**Required work:** Take the data below. Output it exactly from its first line through the line containing "Tuen saamelaiskäräjälakiesitystä! (374, 2111)".

---+---

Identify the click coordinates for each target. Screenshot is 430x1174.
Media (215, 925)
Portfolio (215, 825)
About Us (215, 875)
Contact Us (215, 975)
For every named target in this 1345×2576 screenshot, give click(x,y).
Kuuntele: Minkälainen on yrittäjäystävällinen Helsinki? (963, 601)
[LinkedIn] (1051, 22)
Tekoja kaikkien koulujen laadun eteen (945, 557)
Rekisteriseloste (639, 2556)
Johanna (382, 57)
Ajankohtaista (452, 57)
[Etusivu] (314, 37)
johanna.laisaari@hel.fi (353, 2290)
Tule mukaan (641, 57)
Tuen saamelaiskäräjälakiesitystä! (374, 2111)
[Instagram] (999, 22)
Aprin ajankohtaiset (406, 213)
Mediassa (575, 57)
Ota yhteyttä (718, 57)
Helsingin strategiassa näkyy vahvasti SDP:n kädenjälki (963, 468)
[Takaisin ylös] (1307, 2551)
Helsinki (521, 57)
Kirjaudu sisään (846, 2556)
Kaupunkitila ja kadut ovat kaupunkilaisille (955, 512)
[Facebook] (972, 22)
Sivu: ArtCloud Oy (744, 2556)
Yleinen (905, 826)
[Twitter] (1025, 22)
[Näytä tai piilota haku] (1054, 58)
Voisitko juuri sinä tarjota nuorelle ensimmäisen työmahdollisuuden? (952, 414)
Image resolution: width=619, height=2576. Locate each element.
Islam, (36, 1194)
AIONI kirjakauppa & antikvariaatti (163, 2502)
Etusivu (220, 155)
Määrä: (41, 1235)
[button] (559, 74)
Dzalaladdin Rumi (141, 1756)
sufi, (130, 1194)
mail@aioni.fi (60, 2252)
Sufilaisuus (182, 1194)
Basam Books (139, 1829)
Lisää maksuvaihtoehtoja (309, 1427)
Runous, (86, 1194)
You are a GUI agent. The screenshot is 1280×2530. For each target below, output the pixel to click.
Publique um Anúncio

---+---

**Written response:**
Identify the click coordinates for each target. Screenshot is 430x1174.
Media (215, 925)
Portfolio (215, 825)
About Us (215, 875)
Contact Us (215, 975)
For every named target in this 1345×2576 screenshot, give click(x,y).
Kuuntele: Minkälainen on yrittäjäystävällinen Helsinki? (963, 601)
[LinkedIn] (1051, 22)
Tekoja kaikkien koulujen laadun eteen (945, 557)
Rekisteriseloste (639, 2556)
Johanna (382, 57)
Ajankohtaista (452, 57)
[Etusivu] (314, 37)
johanna.laisaari@hel.fi (353, 2290)
Tule mukaan (641, 57)
Tuen saamelaiskäräjälakiesitystä! (374, 2111)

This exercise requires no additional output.